けれども「理解してもらおう」という意図の裏には、かならず「要求」が隠れています。
「こうあるべき」「こうなるはず」という期待から行動しているとき、私たちは何かを受け取る余地をなくしてしまいます。
万馬券を当てた友人がおごってくれるというのでワクテカしながら「万馬券といえば焼肉かお寿司だろう」として期待して行ったところ、指定された場所はチェーン店の居酒屋で友人はすでに出来上がっていてがっかりした・・・
・・・分かりづらいですかね、大丈夫でしょうか。
期待の裏にある要求、そして飢餓感と不足感
それはともかく、「期待」の裏には「要求」があり、そして「要求」は「飢餓感」や「不足感」といった満たされない心の内から来ています。
この「飢餓感」や「不足感」といったものを他人に埋めてもらおうとしても、なかなかうまくいきません。
あるいっときはそれを与えてくれる相手がいたとしても、それは「まだ足りない、もっと」とエスカレートしていき、相手が疲弊してしまいその関係は長く続きません。

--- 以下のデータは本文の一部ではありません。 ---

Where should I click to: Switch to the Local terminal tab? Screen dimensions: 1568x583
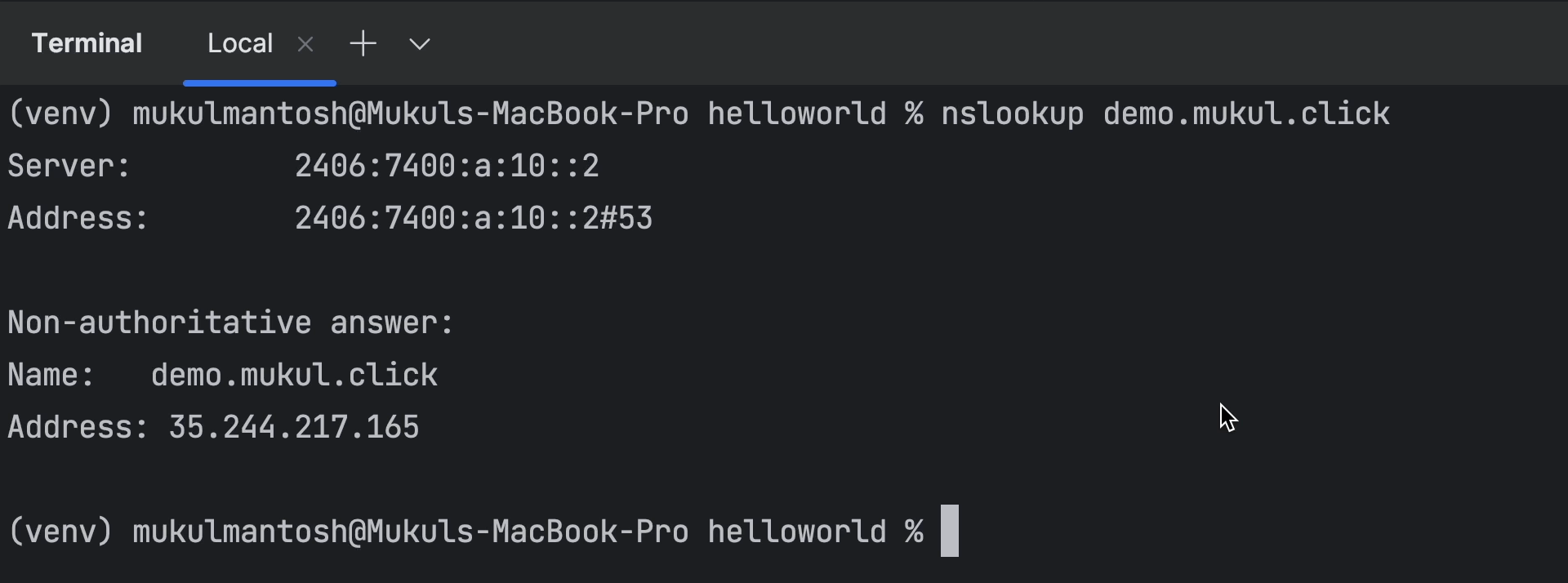239,43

2.飢餓感や不足感は、自分でしか満たすことができない
そうした「飢餓感」や「不足感」は、自分で充足するしか満たされることができません。
よくお手紙の最後に書くやつです。
そうです「ご自愛」というやつです。
自分だけは、
自分の気持ちを理解してあげる。
自分の意見を尊重してあげる。
足りないとダダをこねる自分をヨシヨシしてあげる。
そうすることでしか、この「飢餓感」や「不足感」を満たすことはできません。
これが、コミュニケーションの一歩目ですね。
ただ、自分の気持ちというのも難しいもので、他人に影響されてそう思っているのか、常識的に考えてそう考えているのか、なかなか見極めが難しいものです。
そういうときには、当店でよく申しあげている「日常の細部を見つめる」ことが有効ですね。

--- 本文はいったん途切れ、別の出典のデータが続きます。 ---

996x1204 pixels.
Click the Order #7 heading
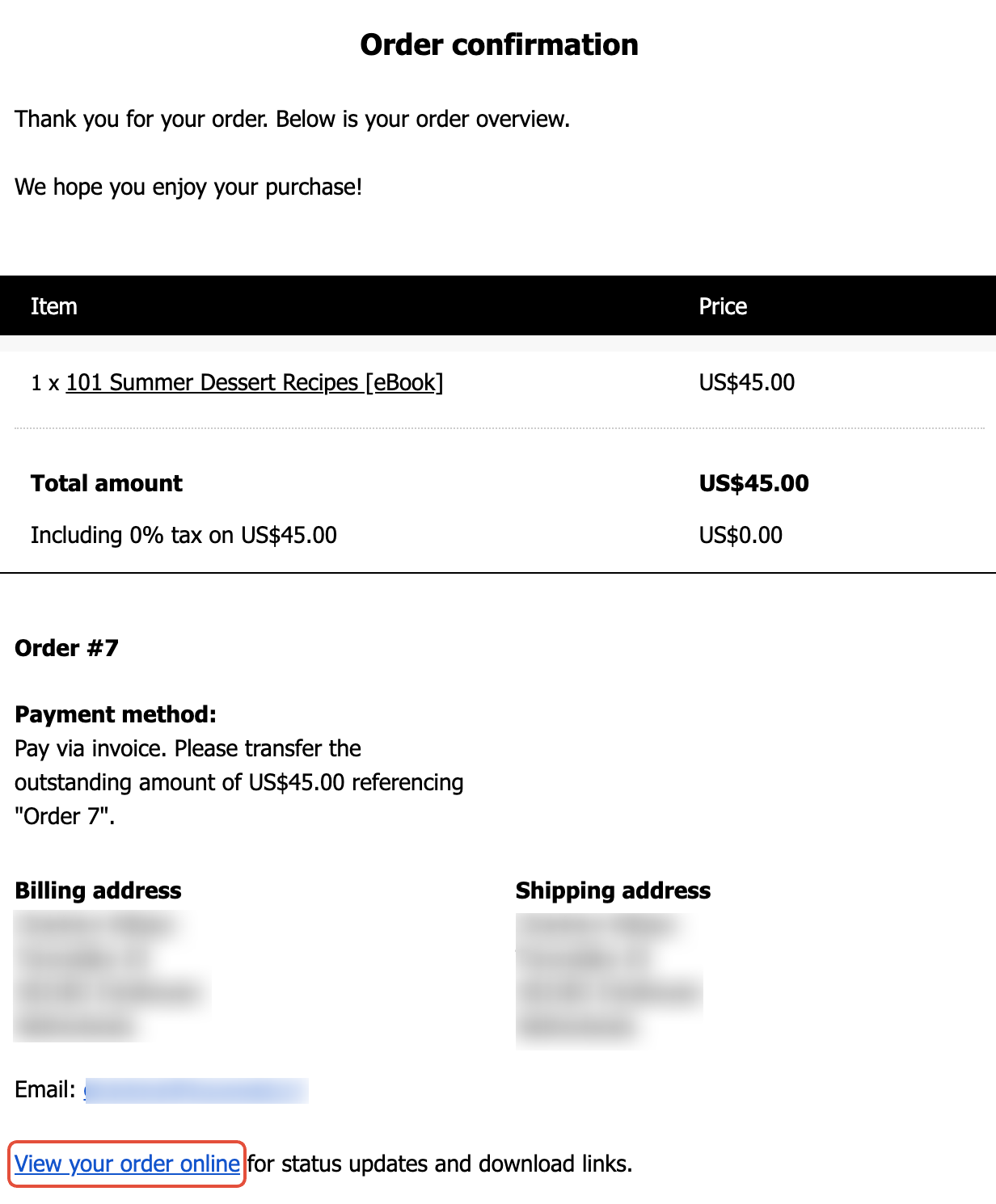coord(67,648)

日々、自分が何を見て何を聞いて何を味わっているのか、感じてみると、少しずつクリアになっていきます。
3.人は相手をどこまで理解できるのか?
さて、それを前提とした上で、今日の本題です。
だいぶ前座が長くなりました。
二千年以上にもおよぶ議論
そもそも人は相手のことをどこまで理解できるのか?という問いがあります。
古今東西、哲学者と呼ばれる方の多くが、この問いについて考えてきました。
古くはギリシャ哲学や古代インドの哲学といった、多くの時代と場所で
「そもそも人ってどうやって世界を認識してんの?」
「それって正確なの?」
「それが他人との間で合ってるかどうか、どうやって確かめんの?」
ということが議論されてきました。
長らくその問いは哲学のものでしたが、20世紀に入り量子力学という分野が確立されるにつれ、そこでも同じような問いが議論されるようになりました。

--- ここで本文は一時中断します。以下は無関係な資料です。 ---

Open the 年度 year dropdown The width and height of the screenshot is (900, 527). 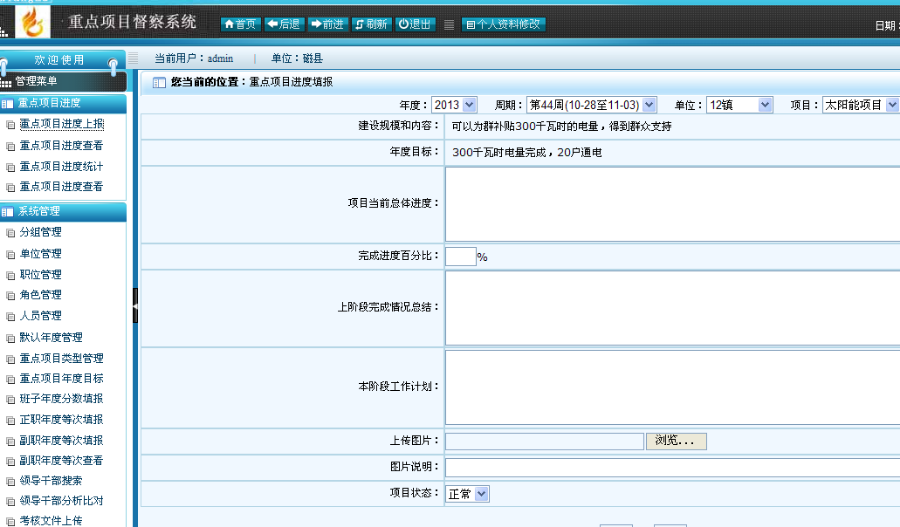point(454,105)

まあそこで議論されていることの詳細は私にもチチンプイプイ、じゃなくてちんぷんかんぷんですが、要はそれだけ自分と他人が思っていることを伝えたり、共有することは「そもそも、それって可能なことなの?」という議論を、人はずーっと長い時間をかけてしてきたわけです。
理解されることは当たり前ではない
にもかかわらず、私たちはよく「理解されることが当たり前」のような前提を持ってしまうわけです。
友達なら・・・
恋人なら・・・
部下なら・・・
夫なら・・・
ぜーんぶ、他人です。
そもそも「相手を理解すること」って、「全ての人が当たり前に常時できる能力」でしたっけ?
それ、実は、
100mを9秒台で走る能力だったり、
ルービックキューブを3分以内に揃えたり、
140km/h超の高速フォークを投げる能力だったり、
珠算で10桁以上の暗算をする能力だったり・・・
もしかしたら、ある人にとってはそんな能力と同じくらい難しいことなのかもしれません。
そう考えてみると、「理解してもらえることが当たり前」という前提よりは「理解できないことが当たり前」という前提にした方が、コミュニケーションとしては楽なようです。
もちろんそのためには、先ほどのコミュニケーションの一歩目としての「自分で自分を満たしてあげている」ことが必要になります。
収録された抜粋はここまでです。